A quiet revolution in computing is taking place as you read this.
It'll change the way we work, socialize and function as people, communities and nations. It will have an impact on how we make war and peace. Some say it's the biggest thing since electricity became a utility -- yet most of us won't see it coming.
According to Nicholas Carr, author of The Big Switch and former executive editor of the Harvard Business Review, the revolution that's coming is based on the idea that the Internet, a network of computers, is becoming a gigantic computer itself. Not only will users be able to write programs to run on this "World Wide Computer," as Carr calls it, but sooner or later, this system will gain a level of artificial intelligence .

Economies of Scale
Carr takes us back 100 years, to the time when Thomas Edison and Samuel Insull built a network of wires and power-generation facilities, and transformed electricity from a specialized novelty into a broadly available utility.
Carr draws parallels between then and now. At one point, big manufacturers produced all their electricity on site, just as many corporations have on-site servers and information-technology departments today. However, electricity production, as do IT and computing, benefits from economies of scale. Like electricity, IT and computing usage follows similar peak load and capacity patterns. Unused capacity -- think of your home PC while you're at work or the corporate server when the business day is over -- can be minimized by analyzing and matching the usage patterns of many types of customers.
Like electricity, IT can function as a utility, Carr says. Corporations, instead of building, maintaining and supplying internal servers and applications, can buy these services over the Internet from companies specializing in IT -- at a lower cost than running an in-house system. As an example, Carr points to Salesforce.com (NYSE: CRM) , a company started by Marc Benioff, a veteran Oracle (Nasdaq: ORCL) employee. The company provides customer relationship management (CRM) services over the Internet to corporations that would otherwise buy and staff their own in-house CRM systems. The company's sales in 2007 topped US$500 million.

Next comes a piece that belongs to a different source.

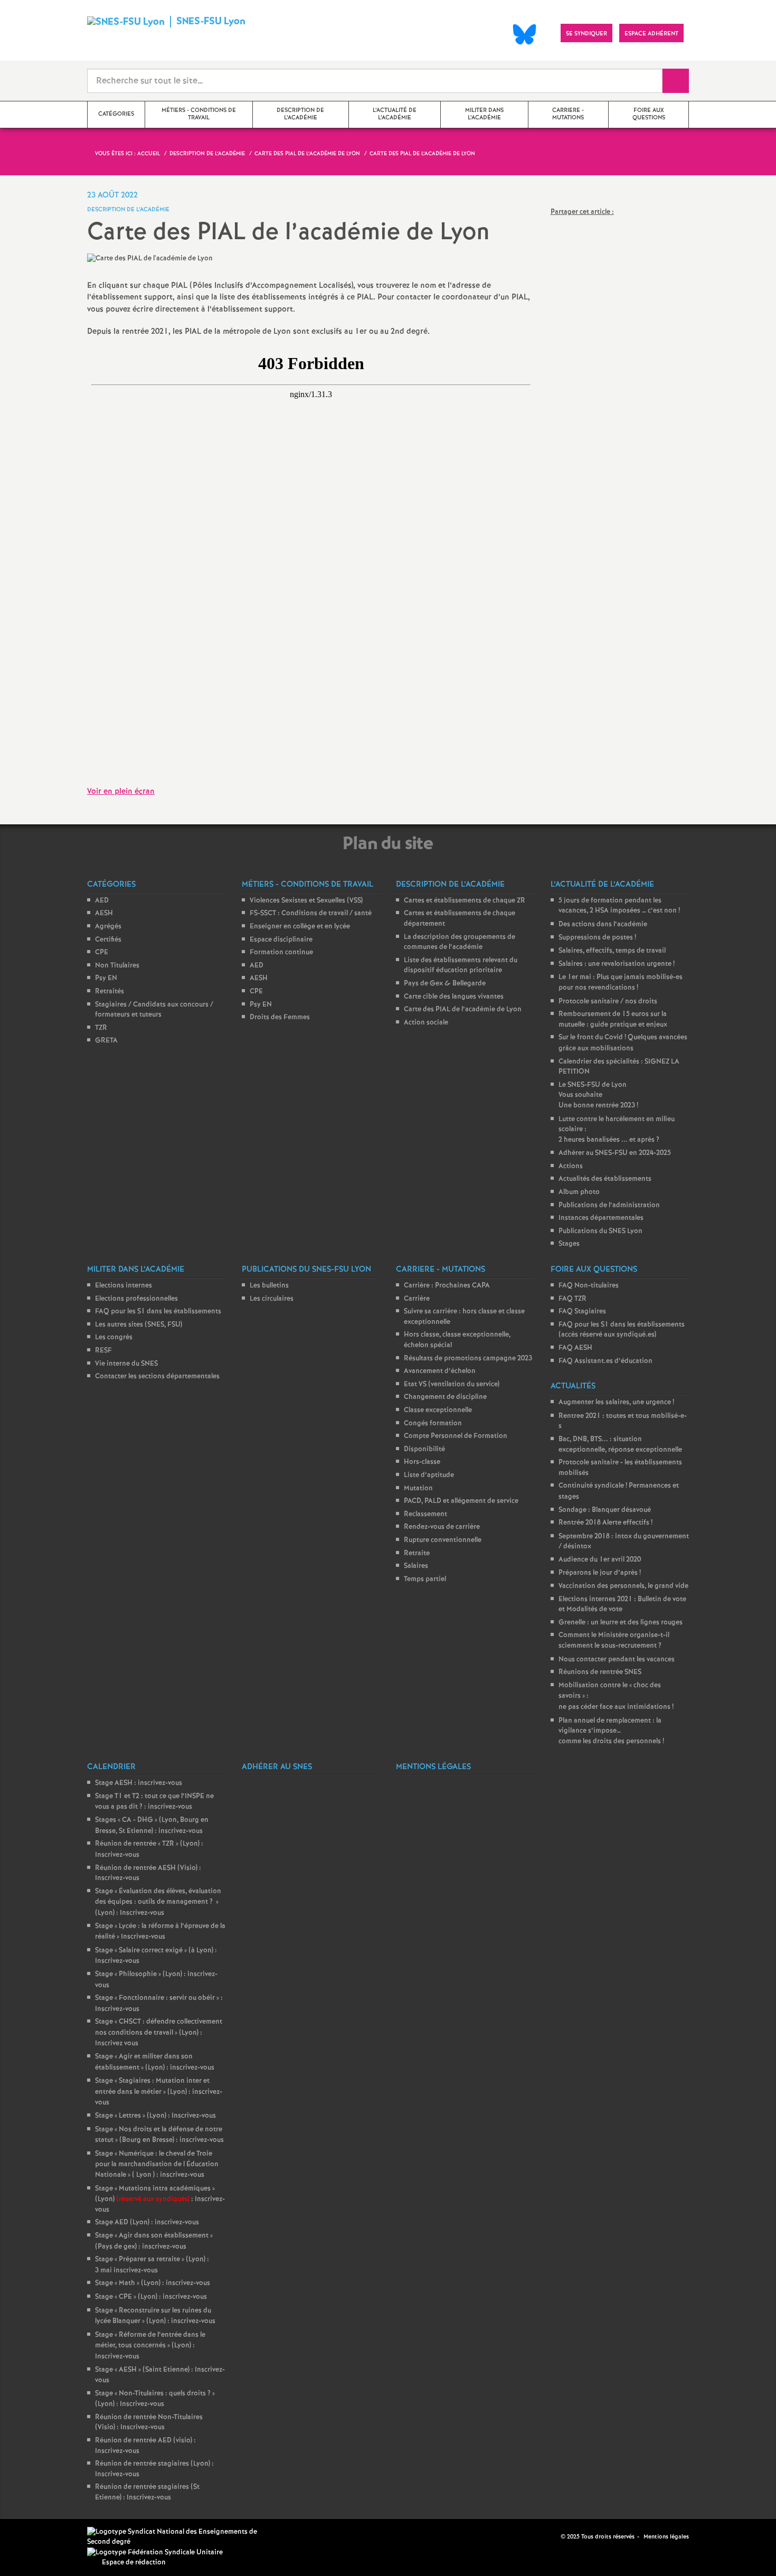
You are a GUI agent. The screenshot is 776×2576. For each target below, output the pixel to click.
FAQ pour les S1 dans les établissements (158, 1311)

Salesforce.com isn't alone. "Employease offers a service for managing personnel. LeanLogistics has one for scheduling transportation. Oco provides a 'business intelligence' service, allowing executives to analyze corporate information and create planning reports. Digital Insight supplies a range of services to banks."
Further Into the Future
Carr spends the first half of Big Switch explaining the corporate and individual switch from computing as a box sitting in front of the user to being a utility like electricity. In the second half, Carr veers away from talk of business and utilities and steers toward territory that science-fiction fans might find appealing.
Carr warns the reader that just as electricity was heralded as a cure-all for modern society that didn't fulfill utopian promises, we should be careful making similar proclamations for utility computing.
Carr is neither a utopian nor a Luddite. In one chapter, he writes about "the unbounded possibilities that tomorrow's computing opens up for making our lives better." In another, he reveals the chilling Information Operation Roadmap put out by the Department of Defense and the Joint Chiefs of Staff in 2003. He finds it "disconcerting to read military planners calmly laying out a doomsday scenario in which American forces act to 'disrupt or destroy the full spectrum of globally emerging communications systems, sensors and weapons systems dependent on electromagnetic spectrum.' "
Carr is excited about where this is all going, although his optimism is tinged with restraint. With technological advances, he says, come setbacks, not to mention mismatches between the power of new tools and the knowledge of how best to use them.
Those looking to The Big Switch for advice on how to harness the power of the computing revolution will be disappointed. Carr's book is a glance at where computing has come from and where it could go in the future, with a warning about what the future can bring.